§ **Entries supplied**
# # # # # # #
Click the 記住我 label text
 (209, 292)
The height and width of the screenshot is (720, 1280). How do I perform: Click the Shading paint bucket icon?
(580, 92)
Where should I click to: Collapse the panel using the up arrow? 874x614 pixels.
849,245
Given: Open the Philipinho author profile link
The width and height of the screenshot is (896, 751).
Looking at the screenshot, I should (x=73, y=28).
# # # # # # #
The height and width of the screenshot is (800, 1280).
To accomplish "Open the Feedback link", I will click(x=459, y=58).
# # # # # # #
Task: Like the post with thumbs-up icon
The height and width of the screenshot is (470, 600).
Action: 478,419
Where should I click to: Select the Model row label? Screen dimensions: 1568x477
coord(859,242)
# # # # # # #
§ **Exercise goal**
Using the records above, copy every line that has the word "link" in it.

§ **Exercise response**
Given: Open the Philipinho author profile link
To accomplish "Open the Feedback link", I will click(x=459, y=58).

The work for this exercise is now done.